Do you view yourself as the Captain of the ship who just makes very high level decisions and leave your first officers and people who report to them alone to do their jobs? Do you trust them from Day 1 to make the right technical decisions, stepping in only to guide them if they are straying too much from your mission?

Many of us come from a technical background and as engineers, our first instinct is to jump in and make the right decisions for our employees. Wrong!

In other words, do you treat that employee who just joined you straight from college as an adult, expect a lot from them, make sure that they have the hardware and software tools and leave them alone to do their jobs?

High expectations does something magical! The same employee comes in on their own on saturdays and sundays to try out something they have been thinking about. It stops being work for them and becomes something they take ownership for!

Do you praise them in meetings for even minor accomplishments but correct things they do wrong in private?

Do you tell them everyday that you are depending upon them to contribute great ideas to the company, give them time to try them out?

Then you have the right culture for innovation!

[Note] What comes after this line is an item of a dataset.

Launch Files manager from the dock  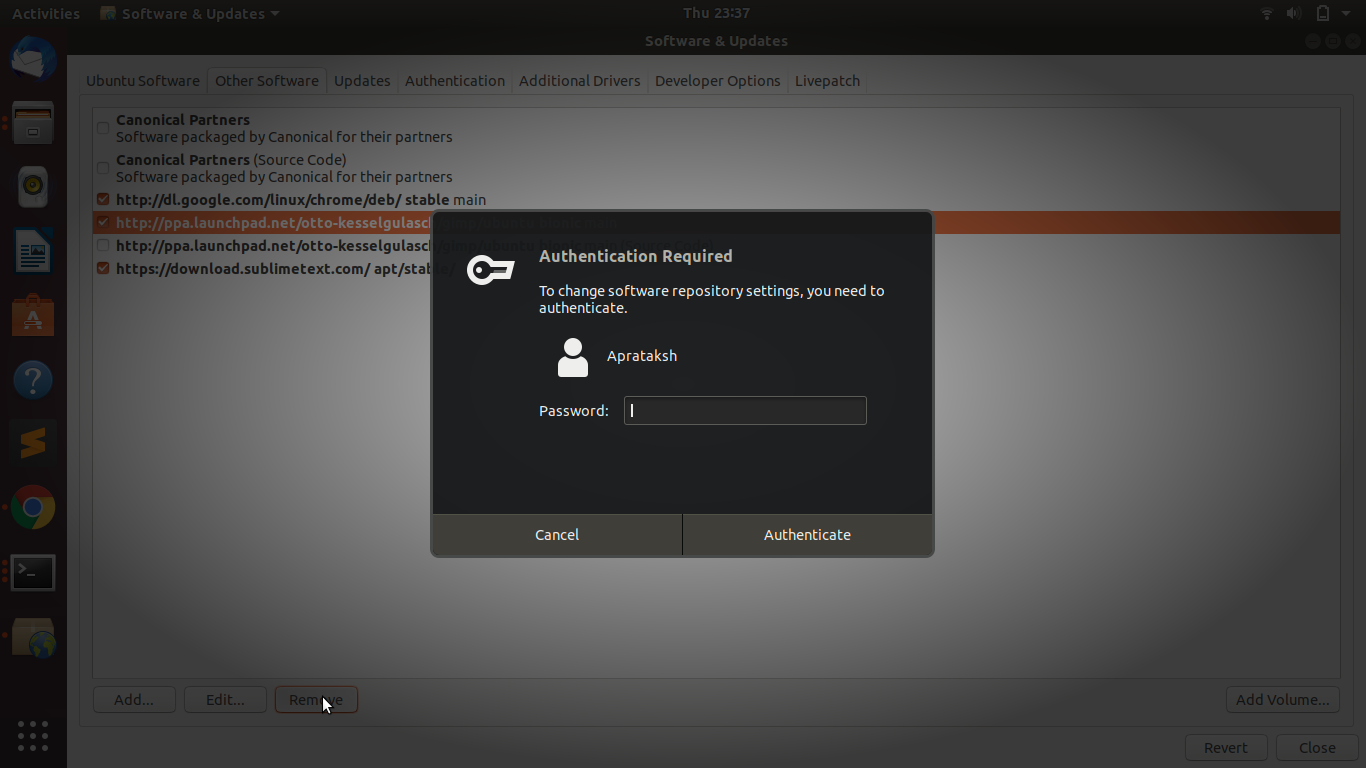33,122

However, there are other things that go into this culture working correctly! You need to spend a lot of time hiring ONLY the right people! Make no mistake – Silicon Valley, India or Timbuktu, only 5- 10% of any population are really really good and suitable for innnovative companies. Do you look through 100 resumes and filter out that 5 to 10%? The wrong people can make your innovation train go off the rails, right from the beginning!

You are saying – I am this small company in Chennai – I am competing for talent with Infosys, Wipro and others. How do I get that 5 to 10% cream of the crop.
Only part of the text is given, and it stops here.